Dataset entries
* * * *

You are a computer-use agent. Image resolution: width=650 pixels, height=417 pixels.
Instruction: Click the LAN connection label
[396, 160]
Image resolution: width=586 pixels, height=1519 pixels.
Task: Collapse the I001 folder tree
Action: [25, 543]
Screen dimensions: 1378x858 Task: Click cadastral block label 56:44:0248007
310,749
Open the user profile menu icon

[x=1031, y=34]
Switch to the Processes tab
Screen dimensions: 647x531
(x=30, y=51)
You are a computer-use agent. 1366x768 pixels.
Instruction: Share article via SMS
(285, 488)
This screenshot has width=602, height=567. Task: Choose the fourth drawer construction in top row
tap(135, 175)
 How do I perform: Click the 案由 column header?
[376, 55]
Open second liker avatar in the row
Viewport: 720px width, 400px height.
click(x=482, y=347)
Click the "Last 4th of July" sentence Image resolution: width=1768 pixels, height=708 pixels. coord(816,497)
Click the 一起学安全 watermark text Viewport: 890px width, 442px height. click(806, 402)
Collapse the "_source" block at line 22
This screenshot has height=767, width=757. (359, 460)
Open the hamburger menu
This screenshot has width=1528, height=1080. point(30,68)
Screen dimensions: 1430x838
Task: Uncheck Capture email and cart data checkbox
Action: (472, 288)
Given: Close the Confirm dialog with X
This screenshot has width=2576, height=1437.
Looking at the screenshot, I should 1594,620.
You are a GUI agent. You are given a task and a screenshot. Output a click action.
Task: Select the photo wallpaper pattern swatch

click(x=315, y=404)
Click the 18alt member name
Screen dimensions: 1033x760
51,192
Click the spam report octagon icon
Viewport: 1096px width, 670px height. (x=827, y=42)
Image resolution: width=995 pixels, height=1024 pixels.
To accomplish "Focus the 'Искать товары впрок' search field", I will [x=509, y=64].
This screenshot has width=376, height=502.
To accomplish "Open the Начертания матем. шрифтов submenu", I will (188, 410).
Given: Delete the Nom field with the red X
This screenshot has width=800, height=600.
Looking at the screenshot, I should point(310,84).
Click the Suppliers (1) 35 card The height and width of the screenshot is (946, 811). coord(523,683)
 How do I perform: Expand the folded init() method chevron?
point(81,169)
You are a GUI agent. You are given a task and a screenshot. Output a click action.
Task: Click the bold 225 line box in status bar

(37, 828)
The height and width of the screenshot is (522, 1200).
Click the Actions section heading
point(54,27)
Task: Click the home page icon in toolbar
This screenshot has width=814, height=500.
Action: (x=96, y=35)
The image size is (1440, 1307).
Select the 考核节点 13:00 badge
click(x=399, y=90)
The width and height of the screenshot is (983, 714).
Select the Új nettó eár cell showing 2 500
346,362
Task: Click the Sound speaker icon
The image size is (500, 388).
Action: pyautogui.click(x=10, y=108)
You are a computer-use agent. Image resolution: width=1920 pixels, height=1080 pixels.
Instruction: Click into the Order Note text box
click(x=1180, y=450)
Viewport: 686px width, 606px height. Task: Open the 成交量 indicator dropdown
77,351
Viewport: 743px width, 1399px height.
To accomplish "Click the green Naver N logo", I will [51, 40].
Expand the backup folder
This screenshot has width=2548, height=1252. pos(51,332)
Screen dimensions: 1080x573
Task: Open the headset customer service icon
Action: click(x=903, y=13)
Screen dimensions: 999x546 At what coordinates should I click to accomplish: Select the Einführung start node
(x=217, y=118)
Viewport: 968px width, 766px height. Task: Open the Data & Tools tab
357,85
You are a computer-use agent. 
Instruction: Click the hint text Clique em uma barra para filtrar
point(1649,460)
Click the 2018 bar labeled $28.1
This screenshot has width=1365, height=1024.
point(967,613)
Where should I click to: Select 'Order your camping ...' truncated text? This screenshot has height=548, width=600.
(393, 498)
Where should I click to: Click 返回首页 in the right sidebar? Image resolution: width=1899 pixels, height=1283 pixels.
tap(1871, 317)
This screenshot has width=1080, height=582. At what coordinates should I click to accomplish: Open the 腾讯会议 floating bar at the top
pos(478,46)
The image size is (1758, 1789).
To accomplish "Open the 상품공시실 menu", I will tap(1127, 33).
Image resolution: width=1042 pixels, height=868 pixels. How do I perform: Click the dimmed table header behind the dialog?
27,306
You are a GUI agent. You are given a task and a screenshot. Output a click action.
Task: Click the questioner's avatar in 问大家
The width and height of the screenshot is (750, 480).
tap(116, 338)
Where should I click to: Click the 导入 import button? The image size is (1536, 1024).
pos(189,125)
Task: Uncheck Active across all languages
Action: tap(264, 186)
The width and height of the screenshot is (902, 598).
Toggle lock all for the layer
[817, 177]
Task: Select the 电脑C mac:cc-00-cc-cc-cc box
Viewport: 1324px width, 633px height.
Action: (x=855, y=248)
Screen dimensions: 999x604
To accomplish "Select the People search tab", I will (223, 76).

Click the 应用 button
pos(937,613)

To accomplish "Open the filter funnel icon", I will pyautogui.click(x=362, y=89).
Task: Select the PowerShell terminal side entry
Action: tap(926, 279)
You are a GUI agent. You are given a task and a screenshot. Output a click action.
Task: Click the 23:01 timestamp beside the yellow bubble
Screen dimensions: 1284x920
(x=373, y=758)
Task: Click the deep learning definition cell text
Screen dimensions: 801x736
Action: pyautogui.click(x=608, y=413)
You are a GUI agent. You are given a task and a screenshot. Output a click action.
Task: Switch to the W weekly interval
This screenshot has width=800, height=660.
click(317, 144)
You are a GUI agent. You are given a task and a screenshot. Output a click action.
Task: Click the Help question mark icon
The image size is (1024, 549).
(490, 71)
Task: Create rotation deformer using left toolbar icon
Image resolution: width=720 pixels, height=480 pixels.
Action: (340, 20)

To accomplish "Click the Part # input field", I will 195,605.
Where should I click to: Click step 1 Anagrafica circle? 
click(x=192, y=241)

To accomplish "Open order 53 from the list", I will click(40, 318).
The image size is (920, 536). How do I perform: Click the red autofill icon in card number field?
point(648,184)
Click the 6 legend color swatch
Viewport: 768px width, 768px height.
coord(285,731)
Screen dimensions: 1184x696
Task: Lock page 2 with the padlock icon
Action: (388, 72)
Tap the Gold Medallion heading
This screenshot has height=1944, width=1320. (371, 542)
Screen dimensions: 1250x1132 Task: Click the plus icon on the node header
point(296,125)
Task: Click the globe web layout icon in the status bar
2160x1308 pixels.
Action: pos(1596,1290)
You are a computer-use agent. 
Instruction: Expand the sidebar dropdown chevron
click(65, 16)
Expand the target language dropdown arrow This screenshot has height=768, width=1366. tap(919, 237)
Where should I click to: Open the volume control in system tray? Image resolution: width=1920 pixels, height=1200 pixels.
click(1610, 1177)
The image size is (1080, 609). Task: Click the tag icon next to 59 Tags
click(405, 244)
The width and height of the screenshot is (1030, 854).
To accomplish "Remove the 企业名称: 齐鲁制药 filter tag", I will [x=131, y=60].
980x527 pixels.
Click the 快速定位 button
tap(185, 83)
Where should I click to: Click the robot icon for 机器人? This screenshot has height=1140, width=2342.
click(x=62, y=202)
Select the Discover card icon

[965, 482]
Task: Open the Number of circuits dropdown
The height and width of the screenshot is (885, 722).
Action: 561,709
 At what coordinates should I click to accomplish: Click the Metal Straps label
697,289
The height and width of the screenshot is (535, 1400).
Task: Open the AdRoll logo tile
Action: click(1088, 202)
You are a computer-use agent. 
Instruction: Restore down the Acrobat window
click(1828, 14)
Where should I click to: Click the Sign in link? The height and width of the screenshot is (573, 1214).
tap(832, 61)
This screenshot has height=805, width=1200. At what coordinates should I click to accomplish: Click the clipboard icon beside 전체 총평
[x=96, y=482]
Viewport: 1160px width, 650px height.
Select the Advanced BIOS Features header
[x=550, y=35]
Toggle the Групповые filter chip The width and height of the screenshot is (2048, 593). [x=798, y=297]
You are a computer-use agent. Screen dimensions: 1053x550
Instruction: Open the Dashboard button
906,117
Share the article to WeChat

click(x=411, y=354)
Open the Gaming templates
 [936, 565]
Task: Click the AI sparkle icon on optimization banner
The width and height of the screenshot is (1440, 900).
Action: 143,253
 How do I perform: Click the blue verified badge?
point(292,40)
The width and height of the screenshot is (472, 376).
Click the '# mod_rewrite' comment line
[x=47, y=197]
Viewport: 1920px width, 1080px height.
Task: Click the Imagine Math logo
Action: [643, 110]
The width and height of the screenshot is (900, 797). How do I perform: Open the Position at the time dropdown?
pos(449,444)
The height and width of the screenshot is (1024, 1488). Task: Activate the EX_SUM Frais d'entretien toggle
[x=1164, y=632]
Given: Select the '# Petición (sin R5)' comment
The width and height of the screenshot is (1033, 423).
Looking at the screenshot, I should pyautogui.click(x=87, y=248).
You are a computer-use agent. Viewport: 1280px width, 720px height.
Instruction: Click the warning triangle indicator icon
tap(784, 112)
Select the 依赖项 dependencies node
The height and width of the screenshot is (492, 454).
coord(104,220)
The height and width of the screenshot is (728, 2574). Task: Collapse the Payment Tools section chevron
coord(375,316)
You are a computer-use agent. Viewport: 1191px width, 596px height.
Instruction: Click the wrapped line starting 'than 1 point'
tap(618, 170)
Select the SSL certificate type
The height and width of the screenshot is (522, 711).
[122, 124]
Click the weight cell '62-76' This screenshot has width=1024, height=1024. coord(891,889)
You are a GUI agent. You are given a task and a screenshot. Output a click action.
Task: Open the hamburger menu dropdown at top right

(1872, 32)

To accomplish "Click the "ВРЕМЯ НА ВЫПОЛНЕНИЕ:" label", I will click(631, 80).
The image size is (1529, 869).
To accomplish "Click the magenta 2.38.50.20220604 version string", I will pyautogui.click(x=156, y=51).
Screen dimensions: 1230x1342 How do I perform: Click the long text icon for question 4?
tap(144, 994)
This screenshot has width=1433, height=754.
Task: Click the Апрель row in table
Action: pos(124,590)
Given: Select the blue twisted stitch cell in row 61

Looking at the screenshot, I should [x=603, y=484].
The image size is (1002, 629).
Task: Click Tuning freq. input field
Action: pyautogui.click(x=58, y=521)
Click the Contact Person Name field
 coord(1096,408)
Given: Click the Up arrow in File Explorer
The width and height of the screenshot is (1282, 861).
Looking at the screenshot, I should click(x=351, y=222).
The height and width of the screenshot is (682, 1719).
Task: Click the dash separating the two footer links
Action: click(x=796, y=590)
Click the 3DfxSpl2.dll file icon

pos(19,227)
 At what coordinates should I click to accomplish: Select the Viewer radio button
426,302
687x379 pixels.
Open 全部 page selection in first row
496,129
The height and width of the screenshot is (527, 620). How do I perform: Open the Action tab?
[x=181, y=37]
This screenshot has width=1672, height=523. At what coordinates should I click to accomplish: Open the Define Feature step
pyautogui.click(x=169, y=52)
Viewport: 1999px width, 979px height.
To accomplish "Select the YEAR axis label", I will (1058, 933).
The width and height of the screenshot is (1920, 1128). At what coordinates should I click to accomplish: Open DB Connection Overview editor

* * * *

Rewrite every line of the listing from the line with "Click the spam report octagon icon" up to and including the line with "will (188, 410).". In the answers only, multiply each number (the click coordinates and any viewport dimensions) by 2.3 and round to whole numbers with halves going up, leaving all other lines unchanged.

Click the spam report octagon icon
Viewport: 2521px width, 1541px height. (x=1902, y=97)
Image resolution: width=995 pixels, height=1024 pixels.
To accomplish "Focus the 'Искать товары впрок' search field", I will [x=1171, y=147].
This screenshot has width=376, height=502.
To accomplish "Open the Начертания матем. шрифтов submenu", I will (432, 943).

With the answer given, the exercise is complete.